Schweizer Universitäten

Ebenso international renommiert wie der Forschungsstandort Schweiz sind unsere Universitäten. So erstaunt es denn keineswegs, dass etwa im Winter- bzw. Herbstsemester 2020/21 insgesamt 51’700 Studierende aus dem Ausland an Schweizer Universitäten (den 10 kantonalen Universitäten, den 2 Eidg. Technischen Hochschulen und 2 weiteren universitären Institutionen) studierten. Das sind rund so um die 40% ausländischer Studenten an Schweizer Hochschulen, massgeblich aus EU-Staaten. An der Tessiner Uni (der USI) machen sie gar 2/3 sämtlicher Studierenden aus, vorweg aus Italien kommend (das war wohl bei der Gründung der Uni eingeplant, denn für die paar Dutzend Tessiner Studierenden hätte sich eine italienischsprachige Universität in Lugano nie und nimmer gerechtfertigt). Im Gegenzug studieren eher wenige Schweizer Studierende an ausländischen Unis. Insgesamt mögen es – wie die Statistiken uns Glauben machen wollen – 17,7 % sein, aber: Zumeist handelt es sich dabei nur um einzelne Auslandsemester (die unseren Studierenden von deren Eltern «geschenkt» bekommen, um sie bei Laune zu halten, oder für deren Sprachaufenthalt, dies aber vorweg im englisch sprechenden Raum wie USA oder GB). Kaum viele Schweizer Studenten studieren insgesamt dauerhaft an den international eher unbedeutenden EU-Universitäten (ausgenommen vielleicht Studenten für deutsche, französische oder italienische Sprache oder links orientierte Soziologiestudenten – gibt es in dieser Studienrichtung denn überhaupt noch welche, die nicht links orientiert sind? –  an europäischen Unis mit ausgewiesenen Linksprofessoren). Schliesslich: Jene Schweizer Studenten, die nach ihrem  Kurzbesuch von Jekami-«Universitäten» der EU mit irgendwelchen Phantasiediplomen zurück kehren, haben es hierzulande dann bei der Stellensuche schwer: Es ist mittlerweile so jedem Arbeitgeber bekannt, dass Inhaber von solchen ausländischen «akademischen Graden» zu nichts taugen; Italien in primis.
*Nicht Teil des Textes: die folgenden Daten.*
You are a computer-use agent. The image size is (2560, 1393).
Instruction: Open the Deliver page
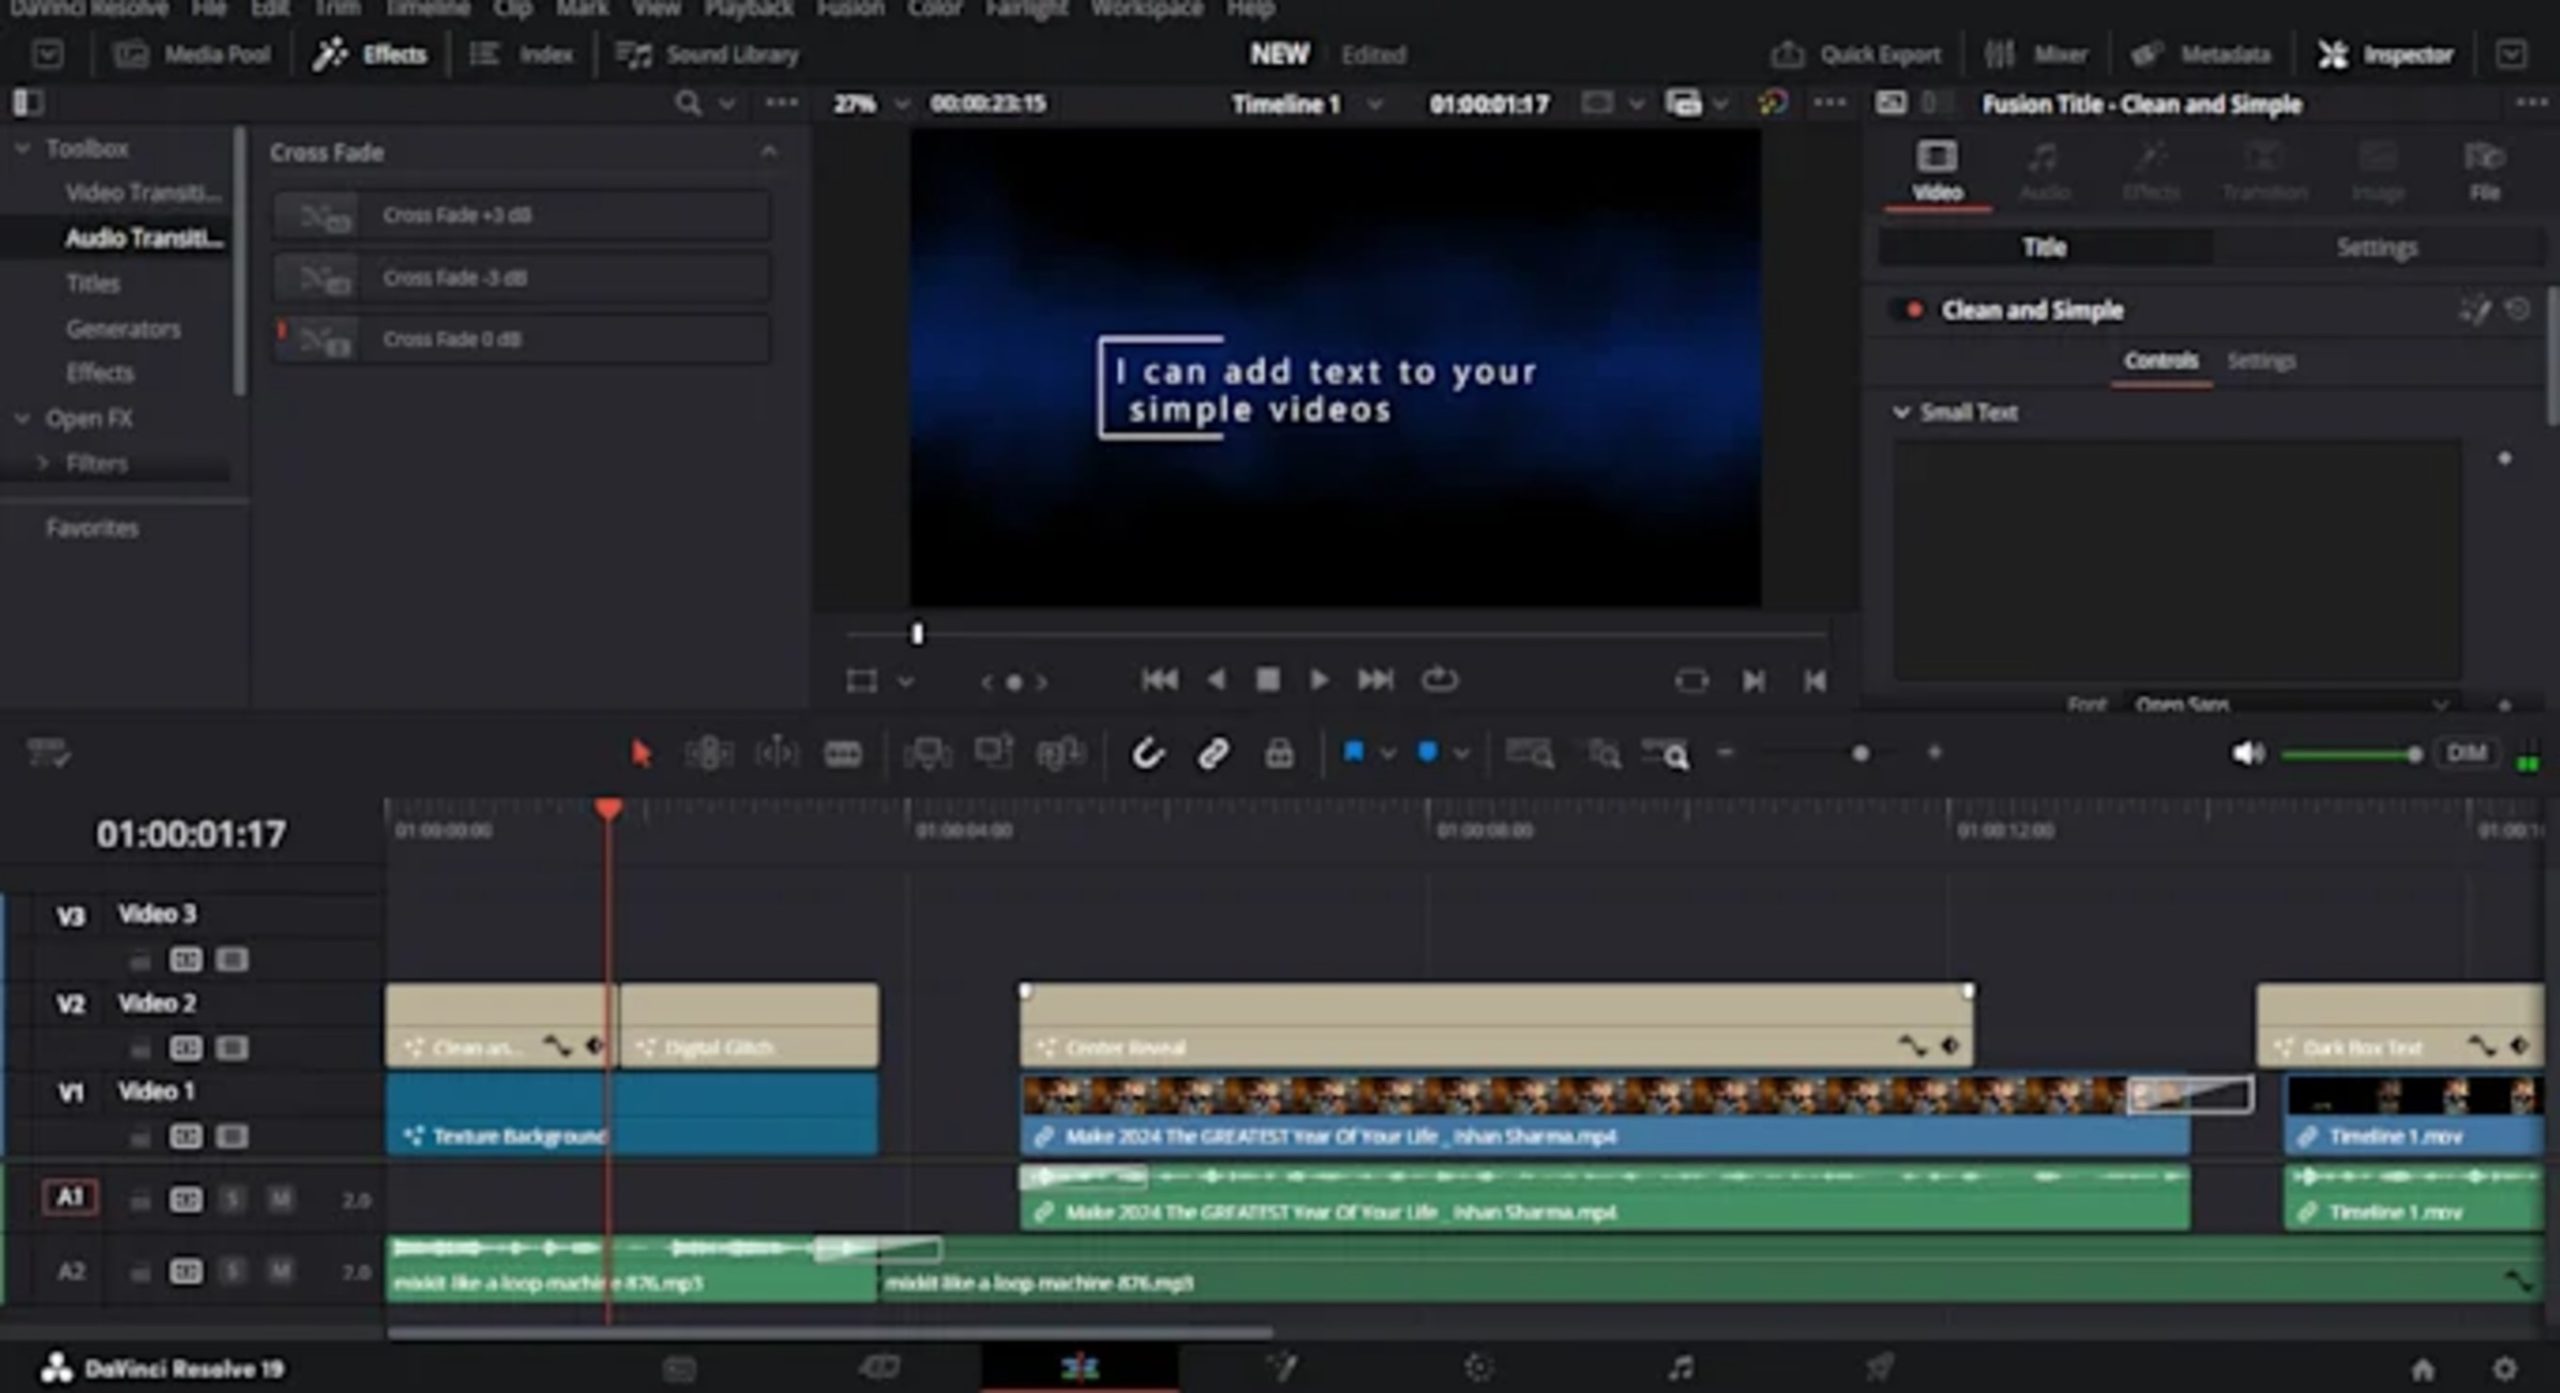tap(1880, 1366)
Die EU boykottiert uns; warum boykottieren wir nicht auch sie?  

Doch nach diesem Exkurs über Forschungsstandort und Universitäten zurück zum Grundthema dieses Artikels. Es geht darum, wie und mit welchen Argumenten die Schweiz aufgrund der skizzierten Faktenlage gegenüber der EU auftreten soll, um ihre Interessen durchzusetzen. Mit Klagen und Appellen an die EU kriegen wir nichts. Die Selbstfinanzierung der EU-Programme mag helfen, ist aber unwürdig. Die vermehrte Ausrichtung der Bildungszusammenarbeit auf ausgewählte Nicht-EU-Staaten ist nicht nur nützlich, sondern zwingend erforderlich. Doch letzten Endes: Wenn uns die EU schamlos rechtswidrig boykottiert, warum boykottieren wir im Bildungsbereich nicht auch sie? Die Möglichkeiten dafür sind durchaus vorhanden (siehe die beiden vorgängigen Kapitel über Forschungsstandort und Universitäten).

Unsere Forscher dürfen nicht mehr an den EU-Forschungsprogrammen teilnehmen? Was hindert uns daran, zu beschliessen, dass Studenten aus der EU nicht nur mehr an Studiengebühren bezahlen müssen, sondern überhaupt nicht mehr an Schweizer Universitäten studieren dürfen (aufgrund des krassen Missverhältnisses des Studentenaustauschs zwischen EU und der Schweiz und der qualitativen Hochwertigkeit unserer Hochschulen wäre dies für die EU eine richtiggehende Katastrophe). Zudem: Unsere teuren kantonalen und eidgenössischen Hochschulen werden von uns Schweizer Steuerzahlern berappt!

Fazit: Es geht einfach nicht an, dass wir in einem Bereich, in dem wir sehr stark sind und berechtigte Forderungen an die EU stellen können, weiterhin dauernd vor den arroganten Brüsseler Technokraten niederknien und uns im Gesamtverhältnis zu unannehmbaren Lösungen oder schon nur unvorteilhaften Kompromissen zwingen lassen.